Drug Profile Summary
- Mechanism of Action: Blocks histamine and leukotriene pathways involved in allergic reactions.
- Side Effects: Headache, fatigue, dry mouth, abdominal pain, diarrhea, rare neuropsychiatric events.
- Contraindications: Hypersensitivity, severe liver/kidney impairment.
- Drug Interactions: Multiple drug interactions, including certain anticonvulsants, antibiotics, antifungals, grapefruit juice, alcohol.
- Pregnancy & Breastfeeding: Generally safe, but use with caution and under medical supervision.
- Dosage: Adults: one tablet (5 mg desloratadine/10 mg montelukast) orally once daily; Pediatric dosing should be determined by a physician.
- Monitoring Parameters: Liver function tests, renal function tests, observe for neuropsychiatric symptoms.
Popular Combinations
While Desloratadine + Montelukast itself is a combination, it may sometimes be prescribed with intranasal corticosteroids in cases of severe allergic rhinitis.
Precautions
- Patients with a history of mental health disorders should be monitored for neuropsychiatric symptoms.
- Patients with liver or kidney disease should be closely monitored.
- Driving should be avoided if drowsiness or dizziness occurs.
FAQs (Frequently Asked Questions)
Q1: What is the recommended dosage for Desloratadine + Montelukast?

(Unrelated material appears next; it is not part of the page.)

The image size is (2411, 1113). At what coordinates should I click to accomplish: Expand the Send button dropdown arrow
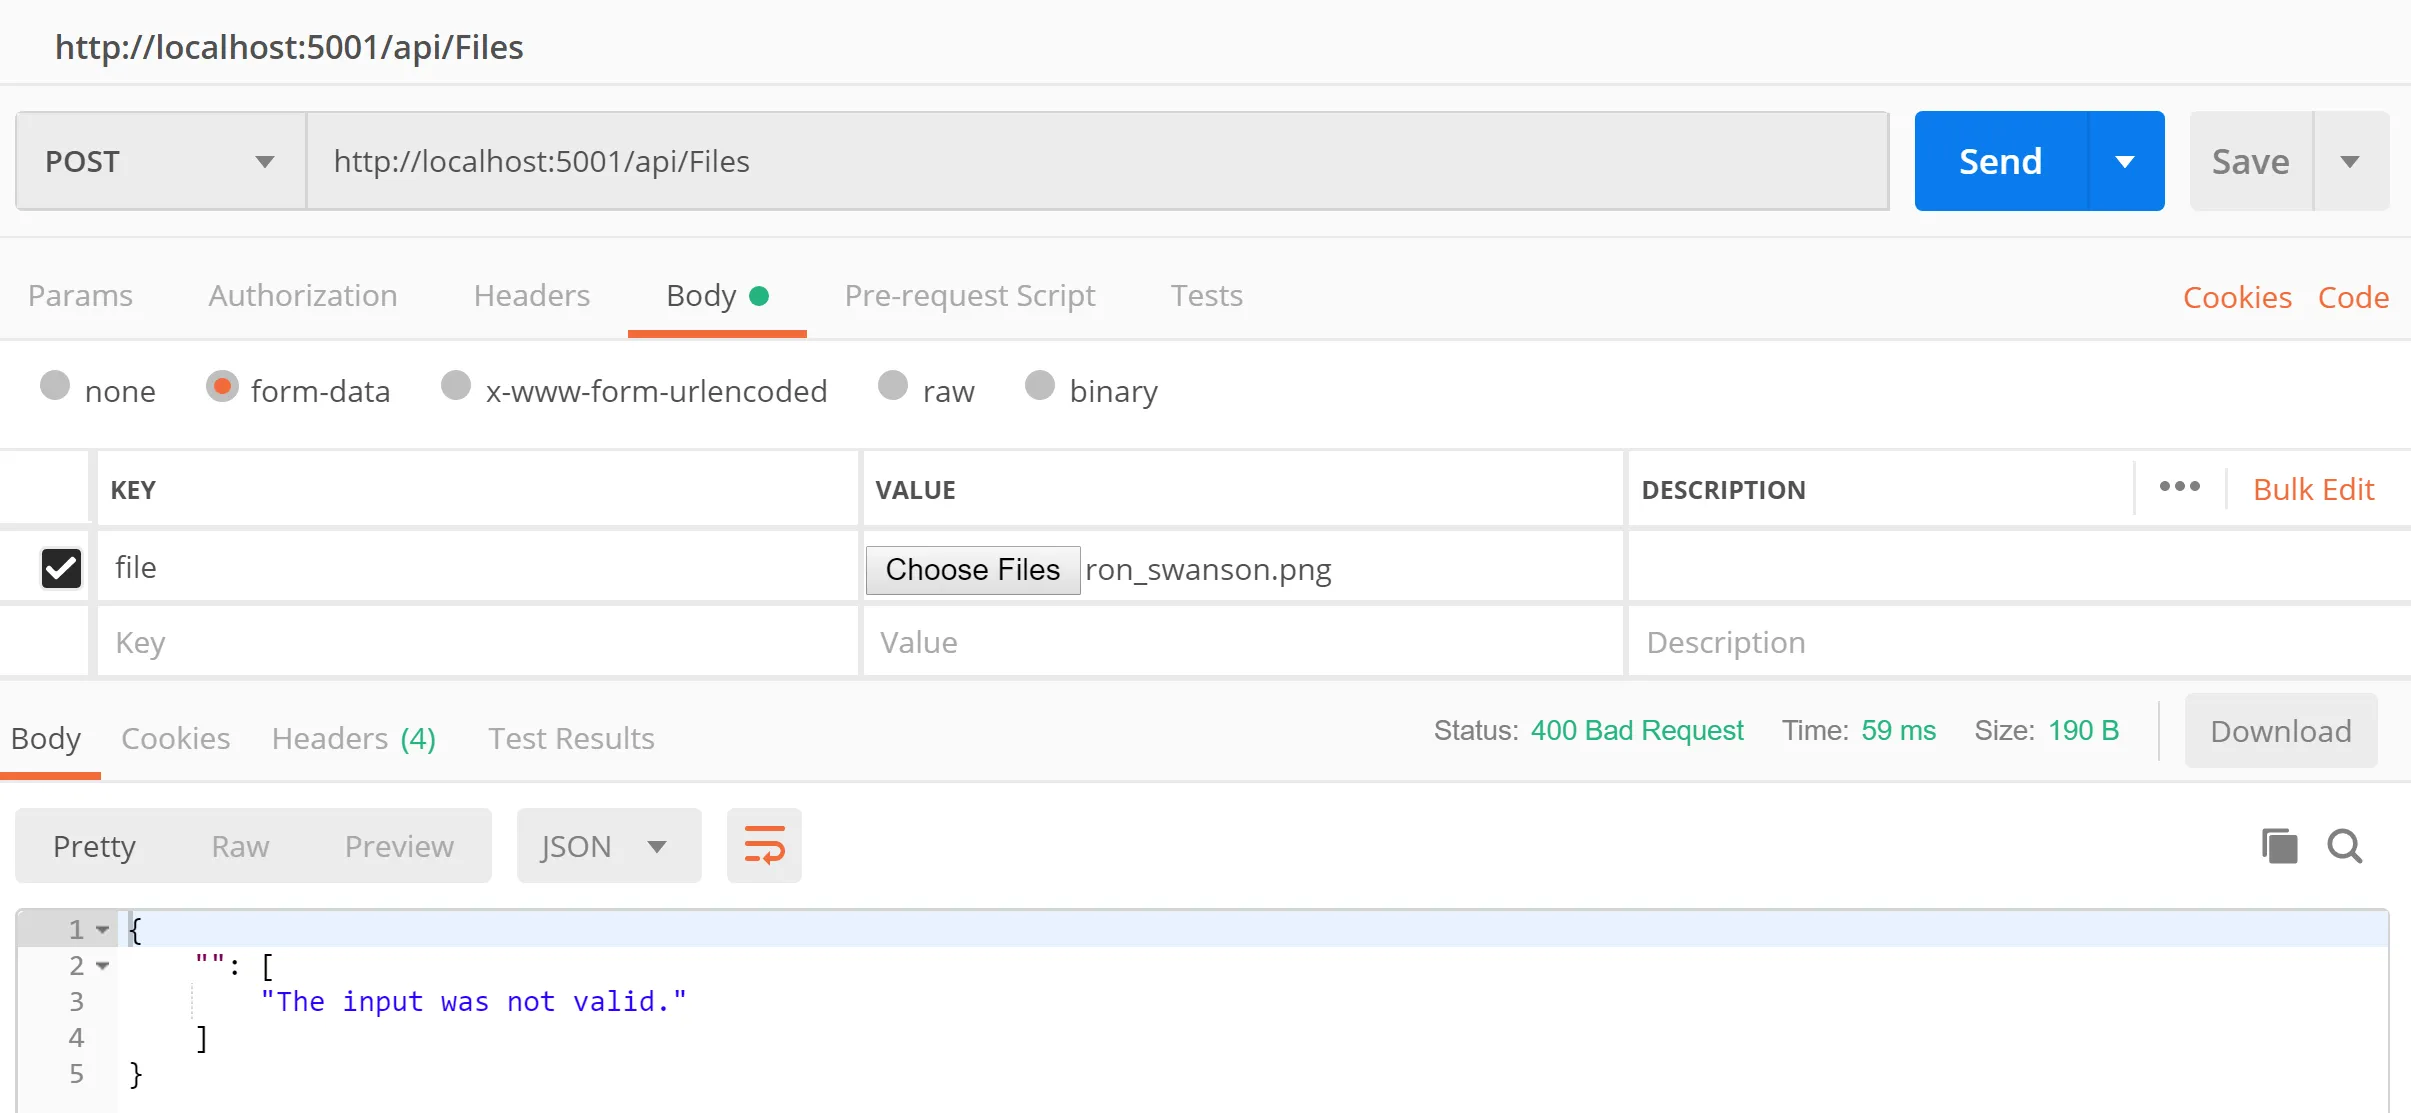coord(2125,161)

A: The standard adult dosage is one tablet (5mg desloratadine/10 mg montelukast) once daily. Pediatric dosing should be determined by a physician based on the age and weight of the child.
Q2: Can Desloratadine + Montelukast be taken during pregnancy?
A: It can be used during pregnancy if deemed necessary by a doctor, but the benefits must outweigh the potential risks.
Q3: Is this medication safe while breastfeeding?
A: It’s generally considered safe, but its use should be minimized and monitored to reduce the risk of potential side effects in the infant.
Q4: What are the most common side effects?
A: Headache, fatigue, dry mouth, abdominal pain, and diarrhea.
Q5: Are there any serious side effects?
A: Yes, rare but serious side effects can include allergic reactions, liver problems, behavioral changes, and neuropsychiatric events.
Q6: Can Desloratadine + Montelukast be used in children?
A: Yes, but dosing needs to be adjusted according to the child’s weight and age, under the supervision of a pediatrician.
Q7: Does this drug interact with other medications?
A: Yes, several drug interactions can occur, particularly with some anticonvulsants, antibiotics, and antifungals. Grapefruit juice can also interact. Consult a doctor for a comprehensive list.
Q8: Can I drink alcohol while taking Desloratadine + Montelukast?
A: It is recommended to avoid or limit alcohol consumption as it can worsen side effects like drowsiness.
Q9: What should I do if I miss a dose?
A: Take the missed dose as soon as you remember. If it is almost time for your next dose, skip the missed dose and take your next dose at the regular time. Do not take a double dose to make up for a missed one.